Corker’s measure reversed the usual Senate rules, which would require two-thirds approval for any White House deal to be validated. He championed the reversal after Obama threatened to completely ignore Congress while he reversed U.S. foreign policy and funded the nation’s leading Middle East enemy.

A Democratic stonewall “would be unfortunate, it would be a tragic outcome,” complained GOP Sen. John Thune, who had earlier endorsed the Corker measure, which allows the Democrats to protect Obama’s give-away.

“I would hope our colleagues reconsider this unfortunate course of action,” said Sen. John Cornyn, another GOP leader, who backed the Corker measure.

The GOP leader, Sen. Mitch McConnell, was equally weak.

The Democrats will block the GOP’s plan, McConnell admitted. They “will leave Congress with no voice,” he complained.

The only hope, he suggested, is that “the next president will be able to start all over.”

But by 2017, Obama will have killed the sanctions, transferred the cash, jump-started Iran’s military build-up, and cemented the Russian-Iran alliance.

Even though Democrats now have the 40-plus votes to block debate, Corker and McConnell also rejected alternative strategies.

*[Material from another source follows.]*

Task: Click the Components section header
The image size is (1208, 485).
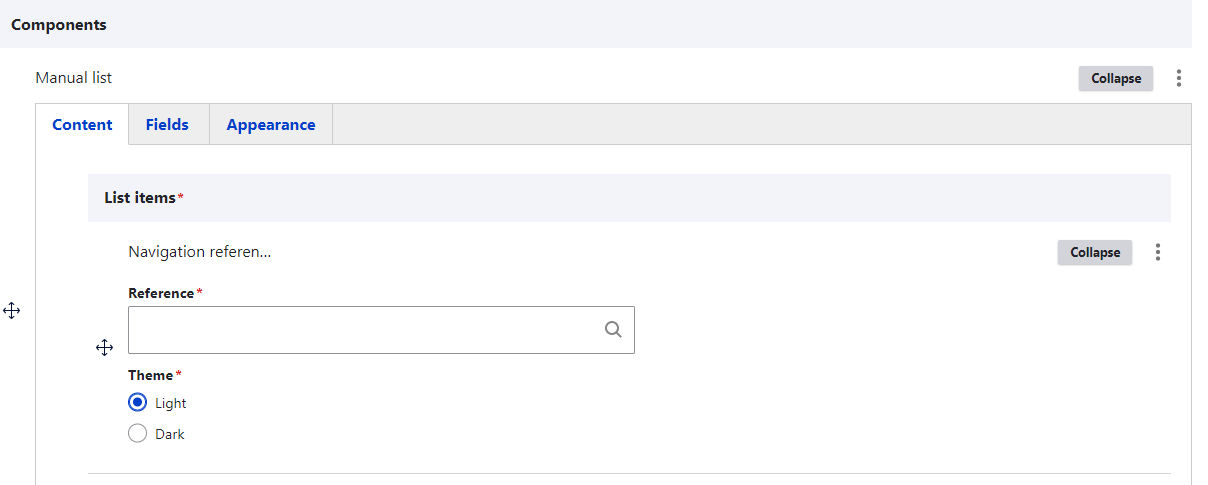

Corker rejected the proposal to pass a different resolution that would declare Obama to be in violation of the Corker measure. Once declared in violation of Corker plan, Obama’s plan would need–but would never get–two-thirds support in the Senate to claim validation, say proponents of the Corker-violation plan.

But Corker stuck with his failed plan, even though it is doomed by the Democrats’ 40-plus votes. “The best way to express concern [about Obama’s give-away] … is a [resolution] vote to disapprove the deal,” Corker claimed.

McConnell also waived away the alternative plan. “I don’t  know where that takes us,” he said.

Once the Democrats block Corker’s resolution, as soon as this week, the Senate would not push any more anti-giveaway votes, McConnell asserted.

Any votes will be used by Democrats to posture as national security hawks, McConnell said. Republicans will not schedule doomed votes to help Democrats “deceive their constituents,” he said.